How many of you guys carry back up when you are out hunting coyotes and bobcat? I'm talking in the form of a pistol such as a .357, .44 or heavy caliber semi auto such as the .45 ACP or 10mm.

I have always carried back up while hunting coyote and bobcat. I hunt wooded and over grown areas where it is very likely that coyotes will circle behind you and come in on odd angles. We have also had a few problems with coyotes showing aggression towards humans in the past few years. I have been carrying either a .357 or a .45 on every hunt. Does this make me paranoid, or do you guys do the same?


----------



## SDHandgunner (Jun 22, 2004)

Well I must be a little paranoid also.

I generally carry either a 4" S&W Model 19 .357 Magnum with 140gr. CCI Lawman JHP's or a Glock Model 21 .45 ACP with 200gr. CCI Blazer JHP's in a shoulder holster when hunting. At the very least I usually have a 5 1/2" Stainless-Steel Bull Barrel Ruger MKII with me.

I actually like carrying the Ruger .22 in the event I have to finish off an animal. The .22 LR doesn't mess em up.

Larry


----------



## The Norseman (Jan 8, 2005)

Good morning everyone,

I think it is a good idea to carry another gun as a back up. 
Plus we as Americans have the right to do so.
I usually carry my S&W 629 .44 Mag revolver or S&W 686 .357 Mag revolver.

See you later.


----------



## People (Jan 17, 2005)

I like The Norseman's thinking. That is why I carry a G19. Never shot a coyote with it just a mouse and a wounded deer(do not tell the GNF). Now only if I could afford a 629 I would be happy. I was looking at those Taurus with the 12inch bbl in 44 mag. Maybe after the tax cash comes in.


----------



## Brad.T (Mar 29, 2004)

I carry a Ruger Mark II for the event of having to finish one off without ruining the fur.
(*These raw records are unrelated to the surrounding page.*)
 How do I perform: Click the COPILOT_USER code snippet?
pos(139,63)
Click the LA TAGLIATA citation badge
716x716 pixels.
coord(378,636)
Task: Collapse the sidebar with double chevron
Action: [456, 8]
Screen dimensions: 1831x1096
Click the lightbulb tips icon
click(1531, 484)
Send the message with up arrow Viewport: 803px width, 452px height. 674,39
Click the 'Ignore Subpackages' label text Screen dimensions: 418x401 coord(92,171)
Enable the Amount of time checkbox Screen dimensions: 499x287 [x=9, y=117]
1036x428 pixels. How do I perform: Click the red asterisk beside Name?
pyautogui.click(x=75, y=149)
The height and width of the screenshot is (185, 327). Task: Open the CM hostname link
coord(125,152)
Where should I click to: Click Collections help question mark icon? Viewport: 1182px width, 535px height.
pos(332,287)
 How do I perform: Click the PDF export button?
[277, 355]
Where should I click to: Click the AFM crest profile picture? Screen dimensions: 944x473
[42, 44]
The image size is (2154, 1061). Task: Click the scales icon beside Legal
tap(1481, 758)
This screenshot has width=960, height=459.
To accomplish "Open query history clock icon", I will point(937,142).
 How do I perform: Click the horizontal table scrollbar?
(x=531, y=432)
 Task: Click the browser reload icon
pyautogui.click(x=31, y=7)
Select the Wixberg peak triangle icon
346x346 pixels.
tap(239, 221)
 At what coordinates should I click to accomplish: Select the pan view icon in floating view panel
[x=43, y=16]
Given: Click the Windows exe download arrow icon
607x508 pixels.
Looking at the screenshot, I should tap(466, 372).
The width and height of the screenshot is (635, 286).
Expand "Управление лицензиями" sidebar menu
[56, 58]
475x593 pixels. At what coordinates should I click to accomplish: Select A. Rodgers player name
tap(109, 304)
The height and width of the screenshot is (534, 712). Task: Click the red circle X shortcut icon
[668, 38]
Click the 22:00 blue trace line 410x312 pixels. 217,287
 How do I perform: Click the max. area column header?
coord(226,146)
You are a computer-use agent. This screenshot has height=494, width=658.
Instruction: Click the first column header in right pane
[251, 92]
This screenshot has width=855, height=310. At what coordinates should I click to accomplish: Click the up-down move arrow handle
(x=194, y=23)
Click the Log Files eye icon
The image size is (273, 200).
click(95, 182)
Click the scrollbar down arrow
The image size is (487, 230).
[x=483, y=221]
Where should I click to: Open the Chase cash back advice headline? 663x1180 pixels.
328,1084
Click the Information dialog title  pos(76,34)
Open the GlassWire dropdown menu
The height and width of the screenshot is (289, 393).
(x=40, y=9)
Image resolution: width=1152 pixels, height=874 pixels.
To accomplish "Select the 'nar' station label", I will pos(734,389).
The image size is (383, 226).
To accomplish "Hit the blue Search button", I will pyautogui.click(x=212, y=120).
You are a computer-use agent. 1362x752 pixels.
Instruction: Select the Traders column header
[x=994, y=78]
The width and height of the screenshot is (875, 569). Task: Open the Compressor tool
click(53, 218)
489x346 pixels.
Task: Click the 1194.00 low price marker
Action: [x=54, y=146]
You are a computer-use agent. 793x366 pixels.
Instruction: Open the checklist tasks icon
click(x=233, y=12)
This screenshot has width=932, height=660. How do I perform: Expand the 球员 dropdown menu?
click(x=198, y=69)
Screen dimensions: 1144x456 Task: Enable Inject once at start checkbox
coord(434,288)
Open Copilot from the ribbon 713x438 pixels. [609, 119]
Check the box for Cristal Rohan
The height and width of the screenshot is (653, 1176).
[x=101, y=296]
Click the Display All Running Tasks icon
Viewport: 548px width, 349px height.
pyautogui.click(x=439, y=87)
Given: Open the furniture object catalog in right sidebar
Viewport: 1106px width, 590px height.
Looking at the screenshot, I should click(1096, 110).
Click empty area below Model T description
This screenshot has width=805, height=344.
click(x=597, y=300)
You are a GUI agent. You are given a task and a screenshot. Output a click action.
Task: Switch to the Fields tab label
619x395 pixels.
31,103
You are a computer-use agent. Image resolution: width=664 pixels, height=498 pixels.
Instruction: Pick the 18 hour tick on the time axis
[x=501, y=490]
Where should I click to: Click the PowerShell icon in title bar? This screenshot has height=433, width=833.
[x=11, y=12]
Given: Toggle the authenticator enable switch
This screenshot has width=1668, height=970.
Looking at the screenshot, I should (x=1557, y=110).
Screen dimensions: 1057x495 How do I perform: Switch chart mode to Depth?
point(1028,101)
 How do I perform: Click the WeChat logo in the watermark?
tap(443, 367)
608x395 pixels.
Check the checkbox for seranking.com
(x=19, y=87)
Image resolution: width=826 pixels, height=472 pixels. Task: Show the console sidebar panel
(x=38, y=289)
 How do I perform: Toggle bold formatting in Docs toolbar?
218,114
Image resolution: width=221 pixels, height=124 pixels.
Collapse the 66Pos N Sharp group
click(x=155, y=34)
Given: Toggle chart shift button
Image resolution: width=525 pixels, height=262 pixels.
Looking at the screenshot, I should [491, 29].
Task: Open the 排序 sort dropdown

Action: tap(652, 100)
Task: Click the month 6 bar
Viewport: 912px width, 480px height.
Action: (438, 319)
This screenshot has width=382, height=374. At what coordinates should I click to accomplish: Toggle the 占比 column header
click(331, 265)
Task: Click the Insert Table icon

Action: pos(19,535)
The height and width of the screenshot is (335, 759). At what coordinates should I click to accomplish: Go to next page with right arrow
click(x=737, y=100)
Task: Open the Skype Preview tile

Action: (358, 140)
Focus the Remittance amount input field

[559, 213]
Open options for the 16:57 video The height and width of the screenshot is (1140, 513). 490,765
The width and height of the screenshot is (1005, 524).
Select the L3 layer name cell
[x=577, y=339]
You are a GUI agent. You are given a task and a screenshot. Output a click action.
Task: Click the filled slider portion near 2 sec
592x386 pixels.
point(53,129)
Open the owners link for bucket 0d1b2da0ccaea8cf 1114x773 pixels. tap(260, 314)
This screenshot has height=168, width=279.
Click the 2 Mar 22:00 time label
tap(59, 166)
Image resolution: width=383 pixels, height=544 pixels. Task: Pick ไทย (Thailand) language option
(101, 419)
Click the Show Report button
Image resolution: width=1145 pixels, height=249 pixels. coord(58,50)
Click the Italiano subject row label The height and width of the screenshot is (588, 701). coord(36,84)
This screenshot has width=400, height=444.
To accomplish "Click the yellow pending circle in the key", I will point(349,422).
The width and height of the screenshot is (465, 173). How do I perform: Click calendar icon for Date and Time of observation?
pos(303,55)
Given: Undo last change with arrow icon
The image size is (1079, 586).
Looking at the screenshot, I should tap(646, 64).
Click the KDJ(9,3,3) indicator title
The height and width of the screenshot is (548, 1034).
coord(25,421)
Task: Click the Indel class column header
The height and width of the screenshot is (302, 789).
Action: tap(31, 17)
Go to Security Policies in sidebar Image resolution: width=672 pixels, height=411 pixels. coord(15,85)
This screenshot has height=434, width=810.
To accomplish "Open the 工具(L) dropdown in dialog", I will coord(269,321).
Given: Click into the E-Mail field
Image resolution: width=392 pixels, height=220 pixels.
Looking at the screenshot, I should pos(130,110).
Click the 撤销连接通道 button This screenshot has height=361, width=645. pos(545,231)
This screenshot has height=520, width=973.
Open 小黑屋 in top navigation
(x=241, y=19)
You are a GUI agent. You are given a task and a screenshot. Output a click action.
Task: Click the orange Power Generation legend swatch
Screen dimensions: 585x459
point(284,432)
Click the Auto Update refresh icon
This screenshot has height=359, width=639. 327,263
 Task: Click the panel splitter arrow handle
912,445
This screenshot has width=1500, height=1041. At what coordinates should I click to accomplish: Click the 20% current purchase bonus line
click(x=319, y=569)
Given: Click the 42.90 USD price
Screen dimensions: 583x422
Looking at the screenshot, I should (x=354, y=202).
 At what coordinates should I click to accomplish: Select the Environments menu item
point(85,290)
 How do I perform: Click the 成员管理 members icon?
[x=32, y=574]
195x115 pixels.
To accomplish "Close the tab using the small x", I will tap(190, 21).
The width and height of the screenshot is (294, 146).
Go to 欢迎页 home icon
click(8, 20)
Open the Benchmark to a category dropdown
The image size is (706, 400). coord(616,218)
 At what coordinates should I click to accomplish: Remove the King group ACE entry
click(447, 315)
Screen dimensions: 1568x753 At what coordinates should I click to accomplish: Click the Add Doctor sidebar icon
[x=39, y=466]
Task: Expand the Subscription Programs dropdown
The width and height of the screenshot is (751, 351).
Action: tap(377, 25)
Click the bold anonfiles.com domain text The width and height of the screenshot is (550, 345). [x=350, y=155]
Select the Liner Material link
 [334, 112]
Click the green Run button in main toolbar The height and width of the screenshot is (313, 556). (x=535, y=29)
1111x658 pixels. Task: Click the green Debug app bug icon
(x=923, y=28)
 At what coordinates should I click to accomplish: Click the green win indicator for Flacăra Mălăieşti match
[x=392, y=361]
I would never worry about being attacked the chances i would say are worse than winning the lottery


----------



## mossy512 (Jan 7, 2006)

Personally I have a Charles Daly 1911A1 .45ACP and a Glock G19 9mm for my wife and am looking at a Taurus .22 or .22wmr revolver the only time I don't carry is when it is illegal. :sniper: :sniper: :sniper:


----------



## bukn77 (Feb 18, 2006)

I carry a Kimber 45 ACP. I have had too many sneak in behind when we're hunting the wooded areas . The pistol is easier to get a quick shot than swinging my AR on its bipod. Gotta love the KIMBER!
:sniper:


----------



## Fallguy (Jan 23, 2004)

I wouldn't think you would need backup for being attacked unless you were hunting bears or cougars. Coyotes aren't going to attack a person. But the idea of having a backup pistol is good in case your rifle malfunctions or in case you get a close shot.


----------



## Remington 7400 (Dec 14, 2005)

I'll agree that you have a better chance of winning the lotter that being attacked by a coyote. But the rabid ones get pretty aggressive, and I've had a few look up at me in the deer stand and growl. That is reason enough for me to carry!


----------



## zogman (Mar 20, 2002)

Ever growl back oke: Or just shout BOO :toofunny:


----------



## Remington 7400 (Dec 14, 2005)

I let my .45 do my growling!

:strapped:


----------



## pennsyltucky (Oct 30, 2005)

my backup gun is the left barel of the big 10 :wink:


----------



## mossy512 (Jan 7, 2006)

Like Remington 7400 I let my main or my back-up do the growling
1911A1 is the any other? :sniper:


----------